Denver officials lifted the hold on marijuana products after finding no sign of the unapproved pesticide and the blame was put squarely on old labeling. This post from The Cannabist highlights how old labels led to Denver health officials putting a hold on marijuana products of two businesses.
Marijuana products from Mountain High Suckers and MMJ America showed no trace of an unapproved pesticide listed among their ingredients; the company owners said they were using old labeling.
Denver health officials Wednesday lifted a day-old order to hold hundreds of marijuana-infused lozenges and raw marijuana from two businesses after lab tests showed no trace of an unapproved pesticide listed among their ingredients.
The owners of Mountain High Suckers and MMJ America each said they had been using old labels that included among their ingredients a pesticide that today is not approved for use on marijuana.
The pesticide, spinosad, had not been barred for use when the labels were made, the owners said.
It “looks like this was just an unfortunate labeling issue,” said Dan Rowland, Denver’s spokesman for its office of marijuana policy.
State law requires marijuana companies to list on their product labels all pesticides, contaminants and herbicides used in the production process.
The city’s enforcement action is the latest in a series of actions related to pesticides used on recreational and medicinal marijuana. Because the drug remains illegal under federal law, the U.S. Environmental Protection Agency will not establish any allowable pesticide uses on marijuana.
Technically no regulated pesticide can be legally used on marijuana, but state agriculture officials have said as long as its use does not violate a pesticide’s label warnings and restrictions, it can be used.
On Monday, Denver warned businesses that products listing unapproved pesticides should be removed from shelves and destroyed or returned to the manufacturer.
Inspectors ordered tests and the product holds Tuesday after spotting spinosad listed among ingredients of Mountain High’s lozenges and raw marijuana at MMJ America’s shop on Arapahoe Street. The tests did not detect spinosad, city officials confirmed.
Mountain High had been using old labels from when it purchased marijuana trimming from a grower that had been using spinosad, Mountain High co-owner Chad Tribble said. That was before the state said it could not, he said.
“Back then it wasn’t a problem,” Tribble said. “We just didn’t look back on the labels. It was a mistake. It was on there but the tests were clear, undetected. We’ve never had a black mark before.”
He said news of the city’s action brought calls from as far off as Las Vegas.
“Not only did we test negative for all pesticides, we were told by the city that just crossing off the name because we already had the bags printed was acceptable,” MMJ owner Jake Salazar said. Officials later told him he needs to reprint the labels, he said.
“We order pre-printed bags, 70,000 units every time. Last time we ordered them, this wasn’t a banned substance. We now have to throw all of those bags away and re-order 70,000 more without that ingredient, which we clearly don’t use,” Salazar said.
The state’s list of pesticides approved for use on marijuana has been in the drafting stage for about 18 months. The state will not say the pesticides are safe for use on marijuana, only that their use does not violate label restrictions on how they should be used.
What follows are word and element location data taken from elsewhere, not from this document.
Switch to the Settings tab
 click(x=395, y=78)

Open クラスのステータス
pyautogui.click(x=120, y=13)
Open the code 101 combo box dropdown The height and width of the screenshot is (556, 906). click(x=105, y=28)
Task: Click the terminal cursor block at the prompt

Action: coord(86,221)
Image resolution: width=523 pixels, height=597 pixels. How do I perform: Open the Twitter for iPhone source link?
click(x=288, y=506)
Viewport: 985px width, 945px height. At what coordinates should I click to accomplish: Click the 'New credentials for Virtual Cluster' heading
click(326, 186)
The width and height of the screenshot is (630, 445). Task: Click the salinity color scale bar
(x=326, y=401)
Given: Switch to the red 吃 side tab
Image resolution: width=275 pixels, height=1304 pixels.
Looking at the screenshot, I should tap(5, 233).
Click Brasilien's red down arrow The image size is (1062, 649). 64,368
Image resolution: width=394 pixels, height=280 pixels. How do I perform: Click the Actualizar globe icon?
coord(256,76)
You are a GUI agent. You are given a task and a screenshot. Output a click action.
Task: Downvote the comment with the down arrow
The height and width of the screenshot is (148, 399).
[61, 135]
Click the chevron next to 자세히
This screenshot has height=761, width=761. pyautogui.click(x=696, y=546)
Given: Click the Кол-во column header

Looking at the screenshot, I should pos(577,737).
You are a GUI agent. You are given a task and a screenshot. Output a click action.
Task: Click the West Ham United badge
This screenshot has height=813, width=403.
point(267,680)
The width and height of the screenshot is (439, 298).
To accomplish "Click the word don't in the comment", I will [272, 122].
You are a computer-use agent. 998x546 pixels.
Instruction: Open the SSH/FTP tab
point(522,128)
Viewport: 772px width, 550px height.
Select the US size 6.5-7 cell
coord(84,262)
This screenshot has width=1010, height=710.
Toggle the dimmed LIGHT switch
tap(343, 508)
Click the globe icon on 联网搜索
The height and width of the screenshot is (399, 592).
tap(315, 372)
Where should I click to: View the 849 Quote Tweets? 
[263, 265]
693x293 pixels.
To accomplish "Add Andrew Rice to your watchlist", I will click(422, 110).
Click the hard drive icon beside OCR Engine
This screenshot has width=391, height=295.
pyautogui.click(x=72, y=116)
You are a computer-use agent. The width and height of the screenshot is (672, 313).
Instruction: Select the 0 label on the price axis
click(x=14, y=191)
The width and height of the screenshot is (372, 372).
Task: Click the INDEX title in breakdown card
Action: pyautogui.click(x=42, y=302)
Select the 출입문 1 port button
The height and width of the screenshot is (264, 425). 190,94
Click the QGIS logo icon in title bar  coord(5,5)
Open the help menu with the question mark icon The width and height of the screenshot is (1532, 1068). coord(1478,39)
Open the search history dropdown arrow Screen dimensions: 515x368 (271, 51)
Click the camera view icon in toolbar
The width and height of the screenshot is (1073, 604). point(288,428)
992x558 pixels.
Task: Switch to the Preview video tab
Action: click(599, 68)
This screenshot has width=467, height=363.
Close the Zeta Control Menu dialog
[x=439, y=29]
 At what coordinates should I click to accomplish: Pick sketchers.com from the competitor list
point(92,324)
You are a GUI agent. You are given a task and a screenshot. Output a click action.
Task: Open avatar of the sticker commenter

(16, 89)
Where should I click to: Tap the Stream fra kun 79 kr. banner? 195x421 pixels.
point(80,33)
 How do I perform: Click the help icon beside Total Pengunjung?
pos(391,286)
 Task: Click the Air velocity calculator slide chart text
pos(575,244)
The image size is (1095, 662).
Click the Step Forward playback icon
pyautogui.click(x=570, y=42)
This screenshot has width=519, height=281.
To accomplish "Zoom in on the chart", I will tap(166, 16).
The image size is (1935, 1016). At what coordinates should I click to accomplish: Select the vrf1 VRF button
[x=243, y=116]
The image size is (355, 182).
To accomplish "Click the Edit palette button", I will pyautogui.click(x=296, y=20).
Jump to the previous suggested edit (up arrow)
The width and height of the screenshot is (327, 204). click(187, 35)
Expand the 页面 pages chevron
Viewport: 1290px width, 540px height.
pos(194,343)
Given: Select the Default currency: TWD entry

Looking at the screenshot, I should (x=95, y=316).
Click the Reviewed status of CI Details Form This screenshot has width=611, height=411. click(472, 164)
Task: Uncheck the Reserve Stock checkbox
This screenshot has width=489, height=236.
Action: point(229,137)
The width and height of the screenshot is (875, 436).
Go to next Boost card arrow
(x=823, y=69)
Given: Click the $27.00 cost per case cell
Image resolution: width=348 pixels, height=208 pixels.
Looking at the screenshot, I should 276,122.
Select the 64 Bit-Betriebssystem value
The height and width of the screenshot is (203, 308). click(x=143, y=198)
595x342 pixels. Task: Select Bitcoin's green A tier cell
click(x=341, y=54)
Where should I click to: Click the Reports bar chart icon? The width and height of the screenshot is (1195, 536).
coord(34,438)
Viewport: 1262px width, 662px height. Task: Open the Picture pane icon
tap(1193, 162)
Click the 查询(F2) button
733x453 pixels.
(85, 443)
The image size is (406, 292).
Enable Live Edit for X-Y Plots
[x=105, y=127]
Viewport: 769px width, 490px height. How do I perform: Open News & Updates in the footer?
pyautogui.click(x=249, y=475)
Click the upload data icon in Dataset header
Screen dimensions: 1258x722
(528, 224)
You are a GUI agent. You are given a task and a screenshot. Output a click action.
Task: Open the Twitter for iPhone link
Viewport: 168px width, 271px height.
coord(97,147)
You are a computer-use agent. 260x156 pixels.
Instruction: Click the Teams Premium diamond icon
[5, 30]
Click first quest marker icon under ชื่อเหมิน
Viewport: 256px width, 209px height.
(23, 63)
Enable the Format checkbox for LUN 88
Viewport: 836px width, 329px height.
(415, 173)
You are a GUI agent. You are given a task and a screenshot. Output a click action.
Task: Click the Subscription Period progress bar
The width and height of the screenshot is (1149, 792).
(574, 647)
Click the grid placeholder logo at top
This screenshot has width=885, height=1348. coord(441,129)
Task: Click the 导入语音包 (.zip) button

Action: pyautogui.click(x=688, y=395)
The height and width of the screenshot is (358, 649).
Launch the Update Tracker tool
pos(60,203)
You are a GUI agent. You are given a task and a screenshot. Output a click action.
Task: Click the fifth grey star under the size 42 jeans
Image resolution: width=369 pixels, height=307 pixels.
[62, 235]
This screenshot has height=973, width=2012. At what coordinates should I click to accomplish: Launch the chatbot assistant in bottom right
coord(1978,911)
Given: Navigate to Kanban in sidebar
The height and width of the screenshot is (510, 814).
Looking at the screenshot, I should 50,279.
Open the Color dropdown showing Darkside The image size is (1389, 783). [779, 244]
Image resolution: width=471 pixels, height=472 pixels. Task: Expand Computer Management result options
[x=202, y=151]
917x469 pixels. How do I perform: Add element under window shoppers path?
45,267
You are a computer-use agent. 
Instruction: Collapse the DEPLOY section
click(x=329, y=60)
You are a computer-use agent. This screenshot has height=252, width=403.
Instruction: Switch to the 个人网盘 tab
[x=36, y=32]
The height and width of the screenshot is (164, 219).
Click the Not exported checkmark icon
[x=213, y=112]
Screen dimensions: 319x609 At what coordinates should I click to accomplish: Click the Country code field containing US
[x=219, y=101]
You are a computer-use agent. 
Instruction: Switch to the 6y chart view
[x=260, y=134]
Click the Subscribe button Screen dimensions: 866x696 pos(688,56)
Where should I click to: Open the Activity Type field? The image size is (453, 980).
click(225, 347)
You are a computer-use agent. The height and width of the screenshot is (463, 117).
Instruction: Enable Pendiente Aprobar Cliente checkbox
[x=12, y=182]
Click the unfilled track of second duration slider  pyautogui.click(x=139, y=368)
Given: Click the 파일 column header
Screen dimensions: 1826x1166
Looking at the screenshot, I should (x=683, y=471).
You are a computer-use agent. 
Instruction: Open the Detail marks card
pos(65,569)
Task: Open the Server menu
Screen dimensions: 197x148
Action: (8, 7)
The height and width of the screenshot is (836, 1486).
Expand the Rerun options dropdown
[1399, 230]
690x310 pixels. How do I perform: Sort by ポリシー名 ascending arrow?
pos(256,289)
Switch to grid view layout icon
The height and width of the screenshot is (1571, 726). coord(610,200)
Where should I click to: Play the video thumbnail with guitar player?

Some pesticides are so non-toxic that the EPA does not require them to be registered nor restrict their use. Those can be used on marijuana, but the industry has complained that they aren’t potent enough to eradicate the kinds of pests and mildews that can decimate a crop potentially worth millions of dollars.
The city in the spring held more than 100,000 marijuana plants at 11 grow operations over concerns that unapproved pesticides had been used on them.